> Supplied material:
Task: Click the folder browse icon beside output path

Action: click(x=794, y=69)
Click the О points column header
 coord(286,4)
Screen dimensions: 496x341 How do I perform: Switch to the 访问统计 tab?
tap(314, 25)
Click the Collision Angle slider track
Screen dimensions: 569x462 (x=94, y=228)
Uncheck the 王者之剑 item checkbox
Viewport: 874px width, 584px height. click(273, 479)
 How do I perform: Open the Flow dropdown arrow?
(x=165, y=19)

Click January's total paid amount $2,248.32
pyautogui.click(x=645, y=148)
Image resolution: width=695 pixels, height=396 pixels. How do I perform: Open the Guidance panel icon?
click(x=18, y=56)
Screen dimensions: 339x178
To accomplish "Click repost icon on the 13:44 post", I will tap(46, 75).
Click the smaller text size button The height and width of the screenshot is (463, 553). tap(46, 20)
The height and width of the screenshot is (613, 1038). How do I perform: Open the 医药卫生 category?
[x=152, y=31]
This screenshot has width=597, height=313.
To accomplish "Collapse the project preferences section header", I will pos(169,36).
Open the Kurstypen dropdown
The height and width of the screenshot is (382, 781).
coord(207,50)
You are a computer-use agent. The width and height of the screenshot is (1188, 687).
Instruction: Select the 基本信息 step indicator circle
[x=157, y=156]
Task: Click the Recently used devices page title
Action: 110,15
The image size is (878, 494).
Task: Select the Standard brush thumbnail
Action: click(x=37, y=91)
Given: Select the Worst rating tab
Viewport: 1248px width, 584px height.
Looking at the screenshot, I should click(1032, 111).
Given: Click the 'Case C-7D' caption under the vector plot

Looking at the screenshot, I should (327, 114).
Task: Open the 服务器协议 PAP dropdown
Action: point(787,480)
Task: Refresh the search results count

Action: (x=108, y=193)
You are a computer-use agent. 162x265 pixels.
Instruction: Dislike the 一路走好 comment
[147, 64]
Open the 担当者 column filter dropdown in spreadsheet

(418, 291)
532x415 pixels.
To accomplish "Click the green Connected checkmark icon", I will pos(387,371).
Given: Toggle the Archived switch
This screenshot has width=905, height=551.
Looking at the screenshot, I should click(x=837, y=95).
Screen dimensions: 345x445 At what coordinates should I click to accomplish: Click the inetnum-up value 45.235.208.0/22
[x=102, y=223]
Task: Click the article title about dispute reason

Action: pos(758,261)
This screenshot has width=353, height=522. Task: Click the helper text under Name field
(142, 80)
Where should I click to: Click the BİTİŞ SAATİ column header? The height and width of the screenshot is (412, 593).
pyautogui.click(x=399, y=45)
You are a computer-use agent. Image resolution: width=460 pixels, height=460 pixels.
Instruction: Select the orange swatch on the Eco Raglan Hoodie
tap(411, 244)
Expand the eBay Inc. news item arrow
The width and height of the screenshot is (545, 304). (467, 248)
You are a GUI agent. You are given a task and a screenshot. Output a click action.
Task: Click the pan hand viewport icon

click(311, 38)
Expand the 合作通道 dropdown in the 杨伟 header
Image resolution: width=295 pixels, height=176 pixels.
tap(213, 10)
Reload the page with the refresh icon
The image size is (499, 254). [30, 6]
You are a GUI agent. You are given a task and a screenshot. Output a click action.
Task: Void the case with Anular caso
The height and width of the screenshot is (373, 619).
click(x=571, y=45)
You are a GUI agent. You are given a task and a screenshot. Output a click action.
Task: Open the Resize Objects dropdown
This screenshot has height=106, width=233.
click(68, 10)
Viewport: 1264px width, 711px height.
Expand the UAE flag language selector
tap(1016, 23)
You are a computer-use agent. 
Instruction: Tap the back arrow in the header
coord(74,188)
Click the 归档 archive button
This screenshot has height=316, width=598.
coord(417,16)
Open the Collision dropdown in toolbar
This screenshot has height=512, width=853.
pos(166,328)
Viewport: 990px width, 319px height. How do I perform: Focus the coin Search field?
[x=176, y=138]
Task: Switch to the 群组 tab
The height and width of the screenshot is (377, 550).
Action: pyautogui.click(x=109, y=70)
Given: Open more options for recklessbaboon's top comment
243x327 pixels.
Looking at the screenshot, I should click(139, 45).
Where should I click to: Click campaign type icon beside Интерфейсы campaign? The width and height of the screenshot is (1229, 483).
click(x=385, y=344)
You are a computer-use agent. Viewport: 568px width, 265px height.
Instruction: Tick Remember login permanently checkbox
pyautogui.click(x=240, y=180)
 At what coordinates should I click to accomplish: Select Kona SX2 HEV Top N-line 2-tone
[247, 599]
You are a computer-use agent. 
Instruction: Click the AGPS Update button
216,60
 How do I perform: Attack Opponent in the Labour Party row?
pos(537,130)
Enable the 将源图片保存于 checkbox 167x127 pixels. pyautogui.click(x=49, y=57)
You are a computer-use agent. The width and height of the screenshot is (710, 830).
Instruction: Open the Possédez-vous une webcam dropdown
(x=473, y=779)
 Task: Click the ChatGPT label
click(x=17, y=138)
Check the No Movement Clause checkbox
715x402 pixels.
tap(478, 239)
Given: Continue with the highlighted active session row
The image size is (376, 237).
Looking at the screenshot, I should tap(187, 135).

> About this exercise:
Filter the data above, keeping only lines that include the string "will".

> The completed task:
To accomplish "Click repost icon on the 13:44 post", I will tap(46, 75).
To accomplish "Collapse the project preferences section header", I will pos(169,36).
To accomplish "Click the green Connected checkmark icon", I will pos(387,371).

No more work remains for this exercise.